Problem to solve: Could you set down each of the rows below word for word, leaving the picture out?
══════
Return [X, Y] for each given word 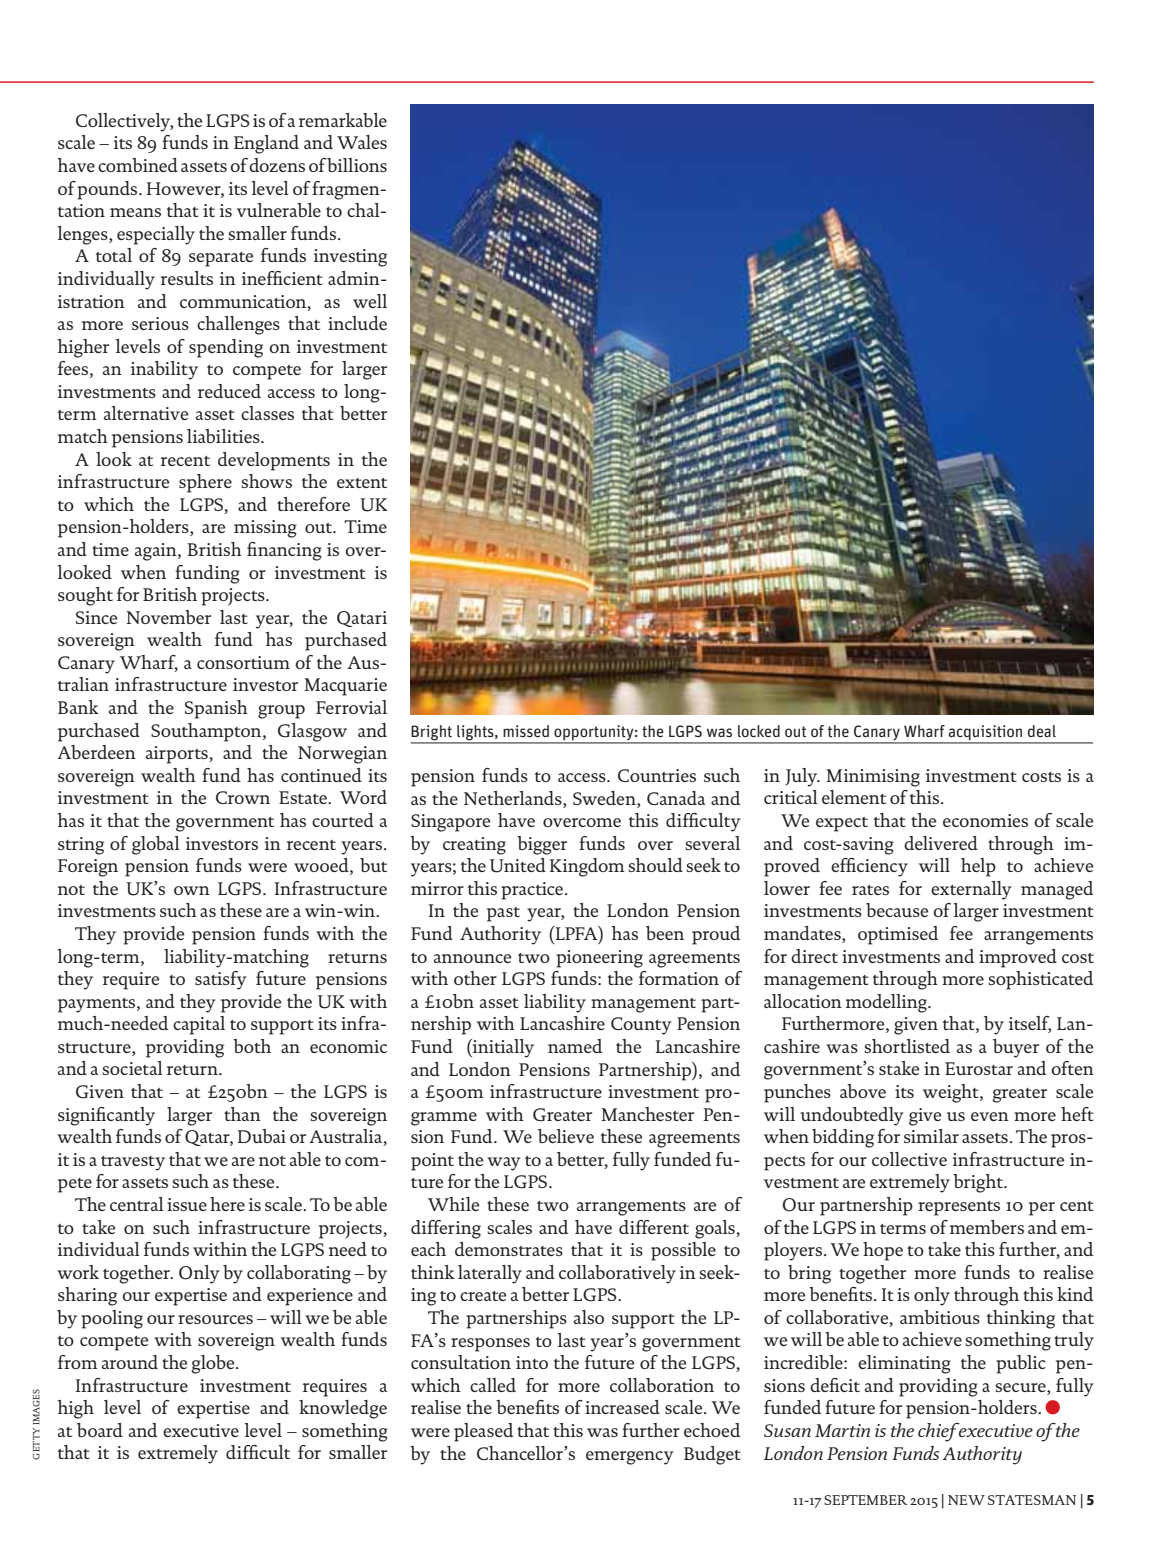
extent [362, 483]
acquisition [985, 734]
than [242, 1114]
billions [357, 165]
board [100, 1430]
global [156, 845]
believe [566, 1136]
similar [931, 1136]
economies [985, 820]
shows [266, 481]
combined [138, 165]
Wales [362, 142]
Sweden [605, 798]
══════
Output for this task:
Return [X, Y] for each given word 
extent [362, 483]
acquisition [985, 734]
than [242, 1114]
billions [357, 165]
board [100, 1430]
global [156, 845]
believe [566, 1136]
similar [931, 1136]
economies [985, 820]
shows [266, 481]
combined [138, 165]
Wales [362, 142]
Sweden [605, 798]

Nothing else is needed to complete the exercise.